7.2 Retinale Ganglienzellen und unwillkürliche Aufmerksamkeit

Retinale Ganglienzellen des skotopischen Sehens:
  • höhere Kontrastsensibilität
  • höhere Empfindlichkeit für visuelle Bewegung
  • geringere Aktivierungslatenz
als Ganglienzellen des photopischen Sehens
 
 
 
Aktivierungslatenzunterschiede:
  • stationäre Zellen
    (stationär regierende Zellen; "sustained": retinale Ganglienzellen des photopischen Sehens
  • instationäre Zellen (instationär regierende Zellen, "transient") 
    retinale Ganglienzellen des skotopischen Sehens

⇒ Teilung der Arbeit der visuellen Analyse (Hypothese nach Yantis und Jonides):
 
Stationäre Zellen in der Fovea leisten eine detaillierte Analyse der Farbmerkmale und feine räumliche Details.
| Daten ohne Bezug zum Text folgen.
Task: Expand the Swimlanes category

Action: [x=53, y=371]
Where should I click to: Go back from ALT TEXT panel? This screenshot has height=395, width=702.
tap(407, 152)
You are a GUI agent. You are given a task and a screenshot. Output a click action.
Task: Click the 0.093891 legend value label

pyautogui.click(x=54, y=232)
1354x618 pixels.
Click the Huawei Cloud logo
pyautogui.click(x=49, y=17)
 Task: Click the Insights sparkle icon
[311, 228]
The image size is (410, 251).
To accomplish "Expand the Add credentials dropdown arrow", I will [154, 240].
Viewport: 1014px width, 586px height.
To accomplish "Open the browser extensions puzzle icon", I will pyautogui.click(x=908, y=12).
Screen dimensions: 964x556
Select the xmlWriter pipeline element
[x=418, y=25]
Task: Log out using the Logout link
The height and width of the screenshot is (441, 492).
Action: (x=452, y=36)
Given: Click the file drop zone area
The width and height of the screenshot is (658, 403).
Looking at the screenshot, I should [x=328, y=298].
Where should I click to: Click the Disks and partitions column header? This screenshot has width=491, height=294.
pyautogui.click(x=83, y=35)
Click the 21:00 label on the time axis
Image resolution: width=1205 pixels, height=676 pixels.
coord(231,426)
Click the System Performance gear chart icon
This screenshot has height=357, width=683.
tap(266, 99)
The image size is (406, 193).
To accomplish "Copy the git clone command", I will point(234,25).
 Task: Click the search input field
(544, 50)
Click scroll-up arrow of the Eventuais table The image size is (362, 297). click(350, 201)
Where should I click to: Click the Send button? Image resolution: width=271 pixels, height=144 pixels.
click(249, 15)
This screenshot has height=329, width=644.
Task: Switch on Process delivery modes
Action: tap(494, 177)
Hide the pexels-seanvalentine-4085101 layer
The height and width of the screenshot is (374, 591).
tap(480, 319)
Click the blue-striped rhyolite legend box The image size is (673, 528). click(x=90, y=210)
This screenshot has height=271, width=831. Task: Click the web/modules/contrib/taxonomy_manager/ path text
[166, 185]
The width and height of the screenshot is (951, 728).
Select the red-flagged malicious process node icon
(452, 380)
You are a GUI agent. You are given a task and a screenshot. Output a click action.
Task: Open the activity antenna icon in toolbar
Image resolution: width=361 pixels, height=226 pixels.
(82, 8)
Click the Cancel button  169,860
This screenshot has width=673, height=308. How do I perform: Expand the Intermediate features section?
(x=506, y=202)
Aber Handlungsproblem: Blick muss auf interessante Position gelenkt werden, ohne zuvor dorthin geschaut zu haben.
Posner & Jonides: Vermutung, dass neue visuelle Ereignisse interessant sein müssen. Es werden visuelle Daten verfügbar, die der Betrachter bislang noch nicht durch Fixationen näher inspizieren konnte.

Instationäre Zellen sind wie ein Warnsystem für solche visuellen Veränderungen, die mit hoher Wahrscheinlichkeit noch nicht angeschaut wurden. 
Instationäre Zellen sind stärker in der Peripherie der Retina lokalisiert → für einen Teil des  visuellen Feldes sensibel, in dem der Blick noch nicht fixiert ist.
Instationäre Zellen reagieren schnell auf Bewegung.
Sie markieren potentiell interessante und noch nicht mit dem Auge fixierte Orte für die Zuwendung des Blickes.